Raise your hand if you know a child who finishes their peas and broccoli, on their own, without protest. We bet very few of you have your hands up, and there’s nothing wrong with that! Vegetables of any variety generally fall into the “yucky” category, due to their tendency to be bitter and less sweet than their brightly colored counterparts, but green goods are typically the worst offenders.
But for their bad reputation in the world of flavor, you’re hard pressed to find veggies that offer more for you (and your kiddos) nutritionally than green vegetables. And let us not forget the glories of green fruits. Oh no, those are great for you, too!

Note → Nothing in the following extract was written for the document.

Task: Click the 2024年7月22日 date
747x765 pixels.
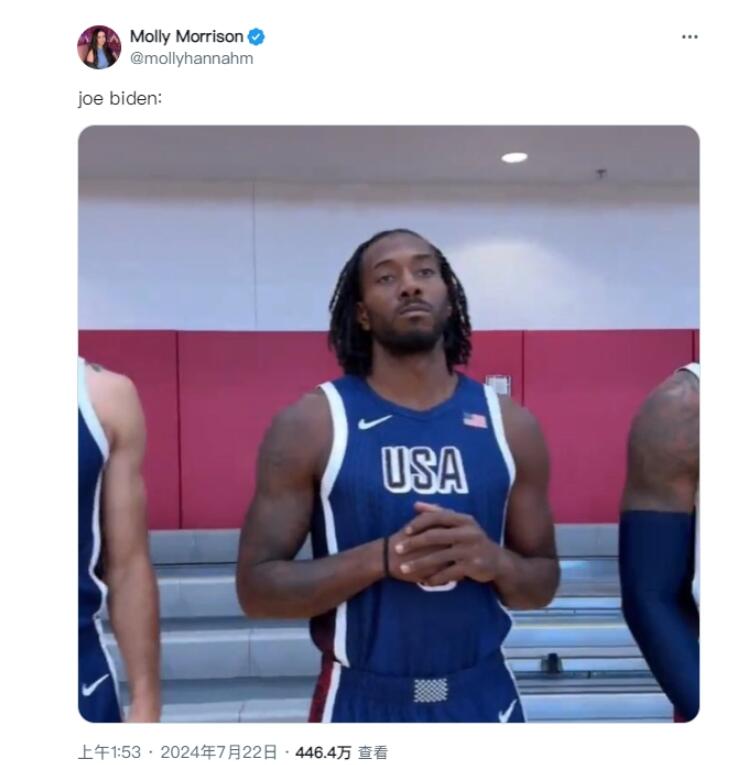Action: (x=219, y=752)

Light, Dark and Everything In Between
Green fruits and vegetables cover the spectrum – in terms of hue and value and in terms of nutrition. From light green grapes to dark green kale and everywhere in between, every piece of green produce has something nutritionally to offer everyone. In general however, you’ll find different concentrations of essential vitamins and minerals in different shades. In dark green varieties you’ll find:
- Vitamin K
- Vitamin A
- Vitamin C
Dark leafy greens also have compounds that have been shown to help lower cholesterol, preserve vision and promote cardiovascular health. Even more, they’re high in insoluble fiber, which helps with digestion, regularity and helping you to feel full.

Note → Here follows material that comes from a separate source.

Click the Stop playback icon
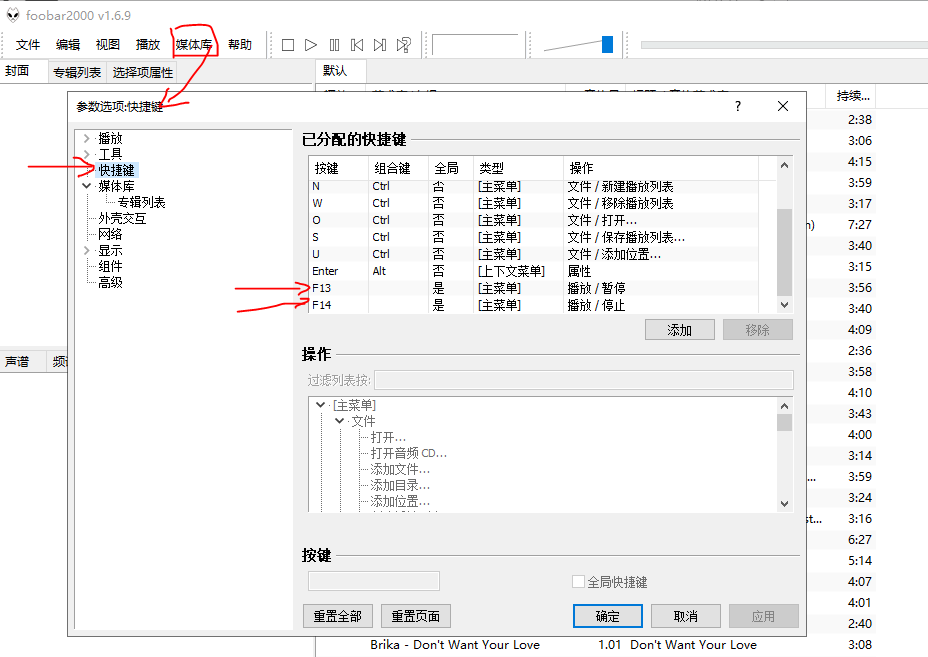This screenshot has width=928, height=657. click(288, 45)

While dark green veggies have nutritional profiles that are similar across the board from plant to plant, things vary greatly among their lighter colored counterparts. For instance, green apples are high in fiber and antioxidants, while green grapes are high in phytonutrients and flavanols like resveratrol, catechins, lutein and zeaxanthin. Not to mention the heart-healthy fats found in luscious avocados. Mmm, that’s what we’re talking about!

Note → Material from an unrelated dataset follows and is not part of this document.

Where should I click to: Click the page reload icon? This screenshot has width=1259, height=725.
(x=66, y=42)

Don’t get us wrong; we’re not saying that grapes don’t have fiber, that apples don’t contain flavanols, or that avocado should be served at every meal. We’re simply saying that variety is the spice of life – the more shades of green you choose, that better you’ll likely feel.
Green is a Color for Digestion
Asparagus, dandelion green and leeks are three of our favorite green veggies that also happen to be great source of prebiotic fiber. These veggies go a long way to help clear you intestinal tract, and they act as food for gut friendly probiotics, like those found in kefir (and frozen kefir, if you want to be wild).
There are endless options for green smoothies we could share with you today, but we always find us coming back to our slightly sweet, slightly tangy, completely delicious Avocado Kiwi Kefir Smoothie. It’s great for breakfast, as a snack, after a tough workout, or shared for a guilt-free dessert!
Avocado Kiwi Kefir Smoothie
- 1 cup Lifeway Lowfat Plain Kefir
- 2 kiwis, peeled and sliced
- ½ of an avocado
- Honey or sweetener of choice, to taste
Combine all ingredients in a blender in the order that they are listed. Blend on high until desired consistency is reached.